___ EXERCISE MATERIAL ___

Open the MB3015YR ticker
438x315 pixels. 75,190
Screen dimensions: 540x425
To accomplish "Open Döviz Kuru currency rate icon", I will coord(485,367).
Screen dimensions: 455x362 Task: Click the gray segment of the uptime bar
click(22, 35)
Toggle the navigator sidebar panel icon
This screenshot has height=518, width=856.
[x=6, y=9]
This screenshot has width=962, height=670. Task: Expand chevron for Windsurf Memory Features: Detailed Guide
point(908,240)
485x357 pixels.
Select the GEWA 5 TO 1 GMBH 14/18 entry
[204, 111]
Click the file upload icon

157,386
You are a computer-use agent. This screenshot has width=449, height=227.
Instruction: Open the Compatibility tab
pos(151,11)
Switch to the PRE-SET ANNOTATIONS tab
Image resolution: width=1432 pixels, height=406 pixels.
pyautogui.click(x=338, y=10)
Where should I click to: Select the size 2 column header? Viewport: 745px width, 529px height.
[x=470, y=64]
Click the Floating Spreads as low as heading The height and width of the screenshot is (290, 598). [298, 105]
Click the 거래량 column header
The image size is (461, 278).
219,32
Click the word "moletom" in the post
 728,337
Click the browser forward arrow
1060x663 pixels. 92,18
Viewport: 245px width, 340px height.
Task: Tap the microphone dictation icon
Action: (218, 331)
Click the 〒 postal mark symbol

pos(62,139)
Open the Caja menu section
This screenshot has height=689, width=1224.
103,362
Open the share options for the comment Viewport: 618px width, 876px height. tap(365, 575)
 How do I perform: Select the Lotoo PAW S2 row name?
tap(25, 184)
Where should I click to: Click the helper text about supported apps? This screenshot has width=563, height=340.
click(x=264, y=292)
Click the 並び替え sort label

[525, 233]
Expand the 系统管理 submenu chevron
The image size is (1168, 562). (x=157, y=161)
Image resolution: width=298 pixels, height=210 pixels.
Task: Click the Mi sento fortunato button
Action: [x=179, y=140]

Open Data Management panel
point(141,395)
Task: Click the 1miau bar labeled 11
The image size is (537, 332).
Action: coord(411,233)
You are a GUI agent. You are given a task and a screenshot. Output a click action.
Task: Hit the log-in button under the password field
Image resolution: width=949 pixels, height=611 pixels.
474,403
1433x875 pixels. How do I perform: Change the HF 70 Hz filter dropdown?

___

● WRITTEN REQUEST: Reproduce every row above word for word, with nothing changed, added, or left out.

● WRITTEN REPLY:
Open the MB3015YR ticker
438x315 pixels. 75,190
Screen dimensions: 540x425
To accomplish "Open Döviz Kuru currency rate icon", I will coord(485,367).
Screen dimensions: 455x362 Task: Click the gray segment of the uptime bar
click(22, 35)
Toggle the navigator sidebar panel icon
This screenshot has height=518, width=856.
[x=6, y=9]
This screenshot has width=962, height=670. Task: Expand chevron for Windsurf Memory Features: Detailed Guide
point(908,240)
485x357 pixels.
Select the GEWA 5 TO 1 GMBH 14/18 entry
[204, 111]
Click the file upload icon

157,386
You are a computer-use agent. This screenshot has width=449, height=227.
Instruction: Open the Compatibility tab
pos(151,11)
Switch to the PRE-SET ANNOTATIONS tab
Image resolution: width=1432 pixels, height=406 pixels.
pyautogui.click(x=338, y=10)
Where should I click to: Select the size 2 column header? Viewport: 745px width, 529px height.
[x=470, y=64]
Click the Floating Spreads as low as heading The height and width of the screenshot is (290, 598). [298, 105]
Click the 거래량 column header
The image size is (461, 278).
219,32
Click the word "moletom" in the post
 728,337
Click the browser forward arrow
1060x663 pixels. 92,18
Viewport: 245px width, 340px height.
Task: Tap the microphone dictation icon
Action: (218, 331)
Click the 〒 postal mark symbol

pos(62,139)
Open the Caja menu section
This screenshot has height=689, width=1224.
103,362
Open the share options for the comment Viewport: 618px width, 876px height. tap(365, 575)
 How do I perform: Select the Lotoo PAW S2 row name?
tap(25, 184)
Where should I click to: Click the helper text about supported apps? This screenshot has width=563, height=340.
click(x=264, y=292)
Click the 並び替え sort label

[525, 233]
Expand the 系统管理 submenu chevron
The image size is (1168, 562). (x=157, y=161)
Image resolution: width=298 pixels, height=210 pixels.
Task: Click the Mi sento fortunato button
Action: [x=179, y=140]

Open Data Management panel
point(141,395)
Task: Click the 1miau bar labeled 11
The image size is (537, 332).
Action: coord(411,233)
You are a GUI agent. You are given a task and a screenshot. Output a click action.
Task: Hit the log-in button under the password field
Image resolution: width=949 pixels, height=611 pixels.
474,403
1433x875 pixels. How do I perform: Change the HF 70 Hz filter dropdown?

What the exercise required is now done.